The soundtrack to the sequel featured the singles "Hold My Hand" by Lady Gaga and "I Ain't Worried" by OneRepublic, with the latter becoming a top 10 hit. The score of the film harkened back to the original film's sound and was noted by Zanobard Reviews as a "thoroughly entertaining and incredibly nostalgic musical experience from beginning to end".

== Video games ==

Top Gun also spawned a number of video games for various platforms. The original game was released in 1986 under the same title as the film. It was released on Commodore 64, ZX Spectrum, Amstrad CPC, and Atari ST. Another game, also titled Top Gun, was released in 1987 for Nintendo Entertainment System (NES) and Nintendo VS. System arcade cabinets. In the 1987 game, the player pilots an F-14 Tomcat fighter, and has to complete four missions. A sequel, Top Gun: The Second Mission, was released for the NES three years later.

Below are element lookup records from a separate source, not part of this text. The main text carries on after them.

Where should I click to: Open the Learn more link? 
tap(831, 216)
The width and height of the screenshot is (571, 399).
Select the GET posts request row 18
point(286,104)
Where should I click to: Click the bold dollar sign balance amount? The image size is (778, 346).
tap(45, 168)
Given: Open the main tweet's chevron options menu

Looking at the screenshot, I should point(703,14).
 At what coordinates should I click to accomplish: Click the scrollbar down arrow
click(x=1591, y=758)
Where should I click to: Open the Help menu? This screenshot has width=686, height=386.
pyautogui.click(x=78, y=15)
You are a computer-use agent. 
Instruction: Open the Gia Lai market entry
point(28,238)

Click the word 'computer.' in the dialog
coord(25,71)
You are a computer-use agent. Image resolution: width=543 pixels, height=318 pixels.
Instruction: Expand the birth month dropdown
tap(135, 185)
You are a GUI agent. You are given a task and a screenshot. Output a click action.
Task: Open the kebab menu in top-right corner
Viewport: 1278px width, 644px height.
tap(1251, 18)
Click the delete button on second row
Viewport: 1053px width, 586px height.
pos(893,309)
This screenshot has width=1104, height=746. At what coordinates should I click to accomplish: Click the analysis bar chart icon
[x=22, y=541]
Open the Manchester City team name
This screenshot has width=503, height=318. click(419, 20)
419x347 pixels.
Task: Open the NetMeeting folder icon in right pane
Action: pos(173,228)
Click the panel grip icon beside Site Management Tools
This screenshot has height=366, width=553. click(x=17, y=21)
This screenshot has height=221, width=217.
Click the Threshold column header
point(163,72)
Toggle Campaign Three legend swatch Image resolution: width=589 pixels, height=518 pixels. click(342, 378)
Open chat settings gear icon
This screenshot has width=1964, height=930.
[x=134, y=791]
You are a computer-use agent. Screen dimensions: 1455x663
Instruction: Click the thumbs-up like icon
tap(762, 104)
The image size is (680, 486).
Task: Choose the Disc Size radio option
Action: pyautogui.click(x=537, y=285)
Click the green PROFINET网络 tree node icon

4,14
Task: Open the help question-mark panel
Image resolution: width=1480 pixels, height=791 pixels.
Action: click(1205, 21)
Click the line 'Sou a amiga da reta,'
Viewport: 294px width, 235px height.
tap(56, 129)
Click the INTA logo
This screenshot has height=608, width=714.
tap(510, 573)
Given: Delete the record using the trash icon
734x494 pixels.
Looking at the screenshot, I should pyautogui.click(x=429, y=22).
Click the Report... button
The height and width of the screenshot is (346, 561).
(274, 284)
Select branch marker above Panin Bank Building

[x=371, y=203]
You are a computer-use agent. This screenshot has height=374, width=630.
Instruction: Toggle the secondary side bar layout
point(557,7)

Another game, Top Gun: Fire at Will, was released in 1996 for the PC and later for the Sony PlayStation platform. Top Gun: Hornet's Nest was released in 1998. Top Gun: Combat Zones was released for PlayStation 2 in 2001 and was subsequently released for the GameCube and Microsoft Windows. Combat Zones features other aircraft besides the F-14. In 2006, another game simply titled Top Gun was released for the Nintendo DS. A 2010 game, also titled Top Gun, retells the film's story. At E3 2011, a new game was announced, Top Gun: Hard Lock, which was released in March 2012 for Xbox 360, PC, and PlayStation 3.